- [Selected passage]:
- - - -

Performance Measures: In addition to the criteria described in the section above, INL established performance measures for each of its “commodity-based” activities (TETRA, Patrol Vehicles, and Crime Database). These are internal metrics developed and agreed to by INL and the host country, and are considered the activities’ binding measurement standards of success or failure. The metrics ensure overall compliance with the requirements of the activity, but allow the host government a degree of flexibility in how it implements the activity and reports on its progress, according to INL. In turn, INL confirms activity implementation through a set of monitoring procedures. These include a combination of scheduled and unscheduled on-site inspections, and several secondary methods (e.g., discussions, authenticated copies of MoIA logistical and assignment records, and office visits with Georgian government officials). With this process in mind, the Review Team analyzed the INL performance measures for the three aforementioned activities and corroborated MoIA progress against these measures wherever possible. The Review Team also offered suggestions on developing new or modified performance measures that could give INL a more comprehensive yet nuanced picture of the effects of its activities.

Data Collection Techniques:

1. Document Review – The Review Team analyzed and synthesized information from relevant INL and DOJ/OPDAT project documents, including End User Monitoring Reports, relevant Letter of Agreement amendments, quarterly reports, course curricula and Power Points, After Action Reports, internal/external studies of law enforcement, legal reform, and political and security context in Georgia.

- - - -

- [Supplied entries]:
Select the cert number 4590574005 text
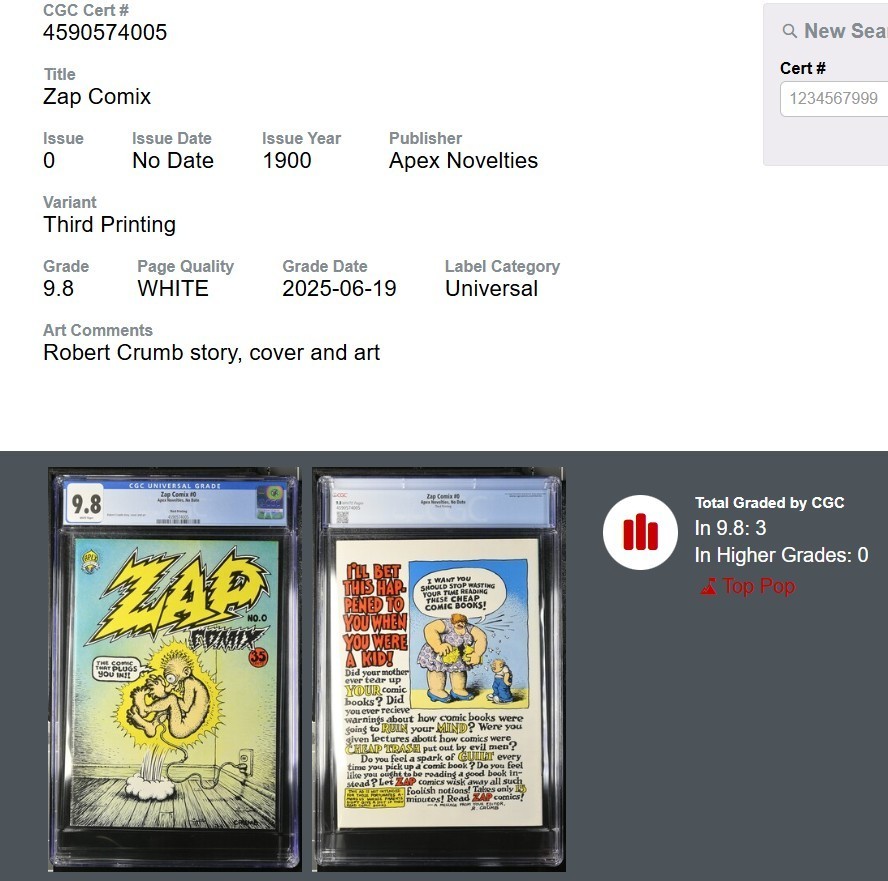 click(105, 32)
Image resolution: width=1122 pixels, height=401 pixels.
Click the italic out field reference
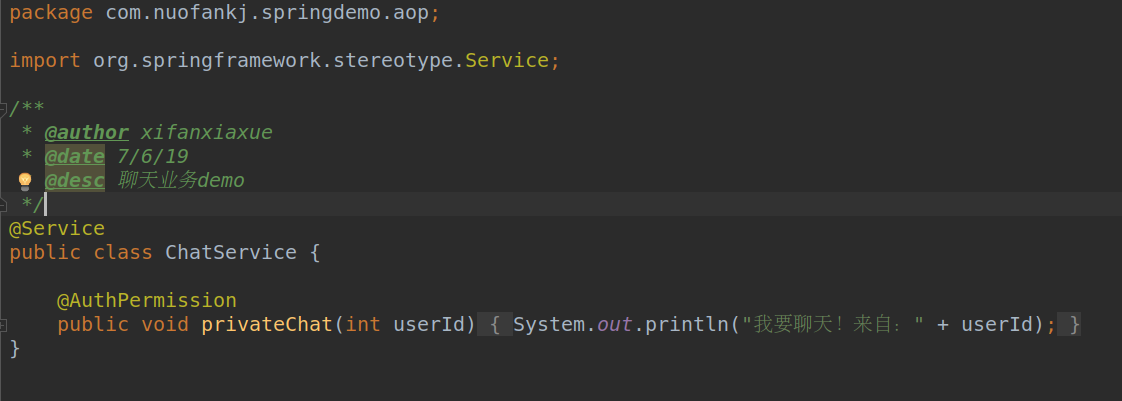[614, 324]

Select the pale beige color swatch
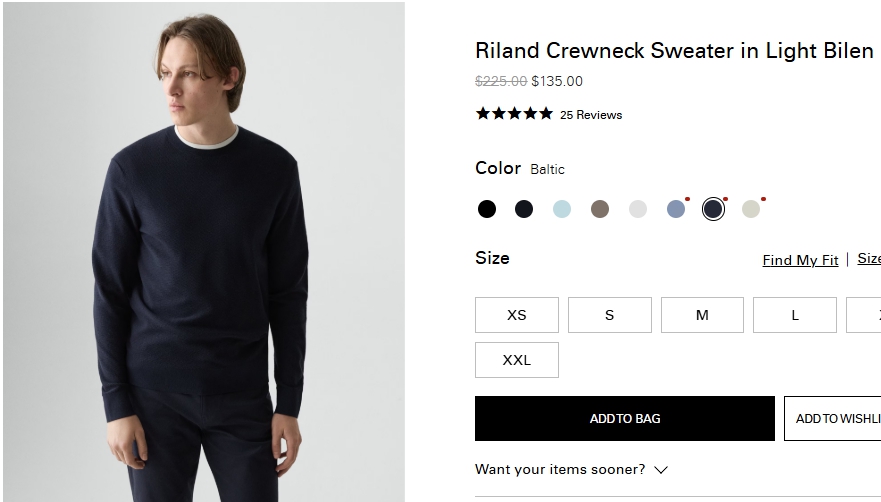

- - - -

- [Work to do]:
1. In the INL review excerpt, which three "commodity-based" activities received performance measures?
2. Duplicate the part of the INL review excerpt that begins at the words "1. Document Review" and ends after "context in Georgia.".

- [Answer set]:
1. TETRA, Patrol Vehicles, and Crime Database.

2.
1. Document Review – The Review Team analyzed and synthesized information from relevant INL and DOJ/OPDAT project documents, including End User Monitoring Reports, relevant Letter of Agreement amendments, quarterly reports, course curricula and Power Points, After Action Reports, internal/external studies of law enforcement, legal reform, and political and security context in Georgia.